------ DATA FOR ANALYSIS ------
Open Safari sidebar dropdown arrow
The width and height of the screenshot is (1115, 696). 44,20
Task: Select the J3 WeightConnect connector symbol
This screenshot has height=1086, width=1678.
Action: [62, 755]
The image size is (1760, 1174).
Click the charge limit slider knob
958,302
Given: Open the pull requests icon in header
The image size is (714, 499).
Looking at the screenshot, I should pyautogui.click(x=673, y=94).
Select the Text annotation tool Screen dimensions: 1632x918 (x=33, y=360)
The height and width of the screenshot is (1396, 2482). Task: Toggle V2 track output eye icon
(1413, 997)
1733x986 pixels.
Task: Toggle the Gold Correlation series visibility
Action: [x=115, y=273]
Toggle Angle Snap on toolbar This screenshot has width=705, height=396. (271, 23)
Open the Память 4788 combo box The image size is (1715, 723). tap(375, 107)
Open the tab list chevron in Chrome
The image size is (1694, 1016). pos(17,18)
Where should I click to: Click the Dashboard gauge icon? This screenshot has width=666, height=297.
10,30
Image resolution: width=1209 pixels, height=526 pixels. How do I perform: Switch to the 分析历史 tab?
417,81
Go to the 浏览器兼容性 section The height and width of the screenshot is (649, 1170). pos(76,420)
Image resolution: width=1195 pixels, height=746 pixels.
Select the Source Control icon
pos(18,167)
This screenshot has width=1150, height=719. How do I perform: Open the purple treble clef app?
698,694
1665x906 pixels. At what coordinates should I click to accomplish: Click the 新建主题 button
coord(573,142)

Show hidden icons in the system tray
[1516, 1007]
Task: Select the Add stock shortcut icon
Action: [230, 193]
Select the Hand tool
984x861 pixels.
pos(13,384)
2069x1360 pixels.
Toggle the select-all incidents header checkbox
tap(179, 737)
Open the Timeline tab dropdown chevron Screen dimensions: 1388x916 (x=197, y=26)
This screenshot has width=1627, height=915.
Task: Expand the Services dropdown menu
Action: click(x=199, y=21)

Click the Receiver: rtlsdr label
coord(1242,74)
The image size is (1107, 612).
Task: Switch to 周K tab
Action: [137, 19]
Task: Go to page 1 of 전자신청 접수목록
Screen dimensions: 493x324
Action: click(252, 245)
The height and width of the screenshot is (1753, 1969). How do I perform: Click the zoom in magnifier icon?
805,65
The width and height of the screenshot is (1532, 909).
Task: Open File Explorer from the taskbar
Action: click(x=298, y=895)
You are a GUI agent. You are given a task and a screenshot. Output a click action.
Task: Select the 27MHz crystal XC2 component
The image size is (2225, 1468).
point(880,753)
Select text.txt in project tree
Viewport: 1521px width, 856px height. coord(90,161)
------
**WORK ITEM:** Print every entry exactly as it appears.

**ANSWER BOX:**
Open Safari sidebar dropdown arrow
The width and height of the screenshot is (1115, 696). 44,20
Task: Select the J3 WeightConnect connector symbol
This screenshot has height=1086, width=1678.
Action: [62, 755]
The image size is (1760, 1174).
Click the charge limit slider knob
958,302
Given: Open the pull requests icon in header
The image size is (714, 499).
Looking at the screenshot, I should pyautogui.click(x=673, y=94).
Select the Text annotation tool Screen dimensions: 1632x918 (x=33, y=360)
The height and width of the screenshot is (1396, 2482). Task: Toggle V2 track output eye icon
(1413, 997)
1733x986 pixels.
Task: Toggle the Gold Correlation series visibility
Action: [x=115, y=273]
Toggle Angle Snap on toolbar This screenshot has width=705, height=396. (271, 23)
Open the Память 4788 combo box The image size is (1715, 723). tap(375, 107)
Open the tab list chevron in Chrome
The image size is (1694, 1016). pos(17,18)
Where should I click to: Click the Dashboard gauge icon? This screenshot has width=666, height=297.
10,30
Image resolution: width=1209 pixels, height=526 pixels. How do I perform: Switch to the 分析历史 tab?
417,81
Go to the 浏览器兼容性 section The height and width of the screenshot is (649, 1170). pos(76,420)
Image resolution: width=1195 pixels, height=746 pixels.
Select the Source Control icon
pos(18,167)
This screenshot has width=1150, height=719. How do I perform: Open the purple treble clef app?
698,694
1665x906 pixels. At what coordinates should I click to accomplish: Click the 新建主题 button
coord(573,142)

Show hidden icons in the system tray
[1516, 1007]
Task: Select the Add stock shortcut icon
Action: [230, 193]
Select the Hand tool
984x861 pixels.
pos(13,384)
2069x1360 pixels.
Toggle the select-all incidents header checkbox
tap(179, 737)
Open the Timeline tab dropdown chevron Screen dimensions: 1388x916 (x=197, y=26)
This screenshot has width=1627, height=915.
Task: Expand the Services dropdown menu
Action: click(x=199, y=21)

Click the Receiver: rtlsdr label
coord(1242,74)
The image size is (1107, 612).
Task: Switch to 周K tab
Action: [137, 19]
Task: Go to page 1 of 전자신청 접수목록
Screen dimensions: 493x324
Action: click(252, 245)
The height and width of the screenshot is (1753, 1969). How do I perform: Click the zoom in magnifier icon?
805,65
The width and height of the screenshot is (1532, 909).
Task: Open File Explorer from the taskbar
Action: click(x=298, y=895)
You are a GUI agent. You are given a task and a screenshot. Output a click action.
Task: Select the 27MHz crystal XC2 component
The image size is (2225, 1468).
point(880,753)
Select text.txt in project tree
Viewport: 1521px width, 856px height. coord(90,161)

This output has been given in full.